* INSTRUCTIONS FOR THE TASK
Give the entries as a Markdown table with the columns Row and Entry line, starting at the line that contains "Given: Click the" and ending at the line that contains "Looking at the". Skip blank lines and leave the pictures out.

---------- SUPPLIED MATERIAL

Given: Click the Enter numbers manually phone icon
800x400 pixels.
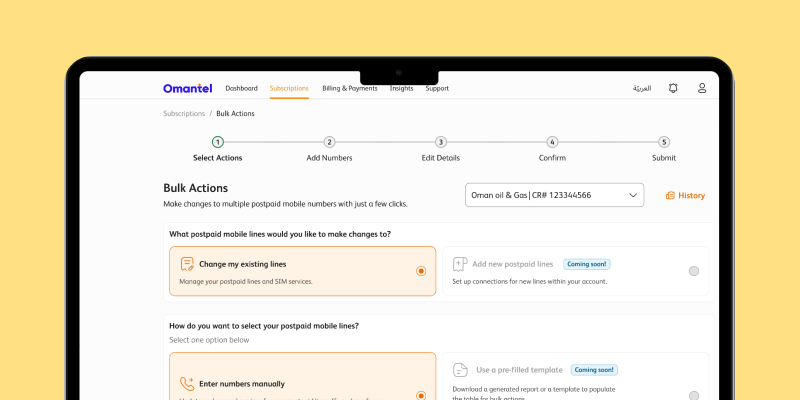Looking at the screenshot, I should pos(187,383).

--------------------
---------- SUPPLIED MATERIAL

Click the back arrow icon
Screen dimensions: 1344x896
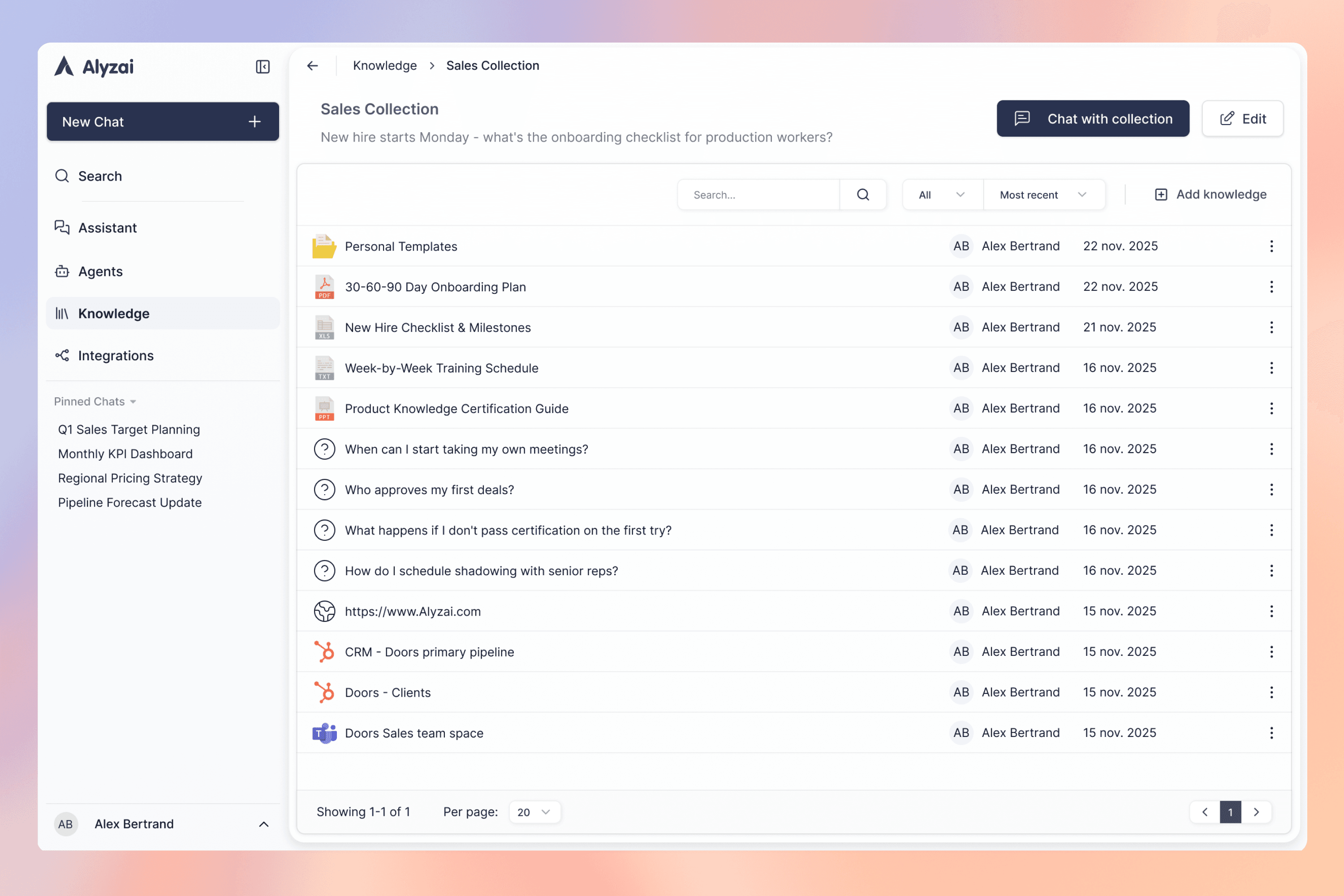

--------------------
---------- SUPPLIED MATERIAL

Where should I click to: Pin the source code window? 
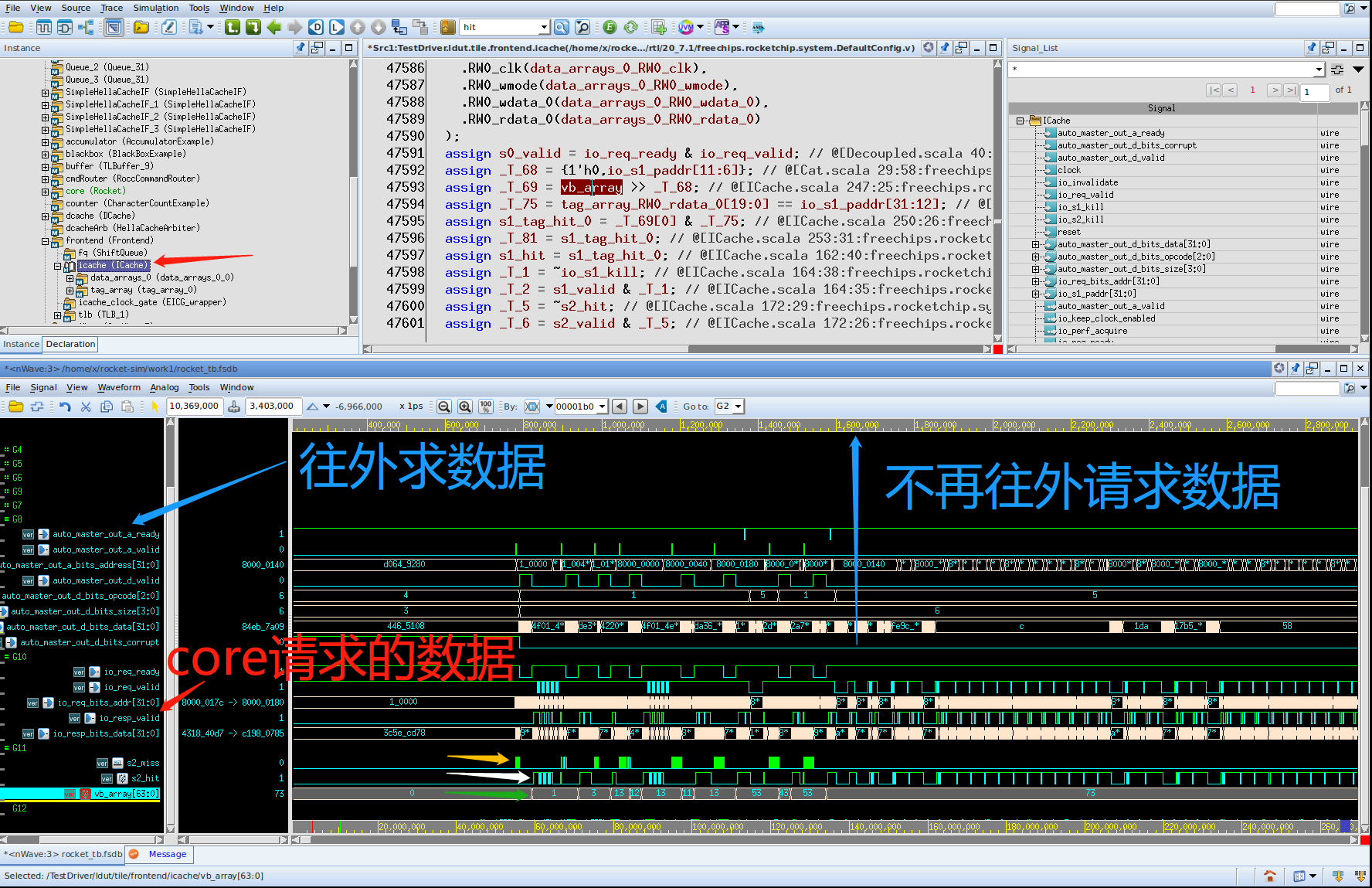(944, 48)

--------------------

* SOLUTION TO THIS TASK
| Row | Entry line |
|---|---|
| 1 | Given: Click the Enter numbers manually phone icon |
| 2 | 800x400 pixels. |
| 3 | Looking at the screenshot, I should pos(187,383). |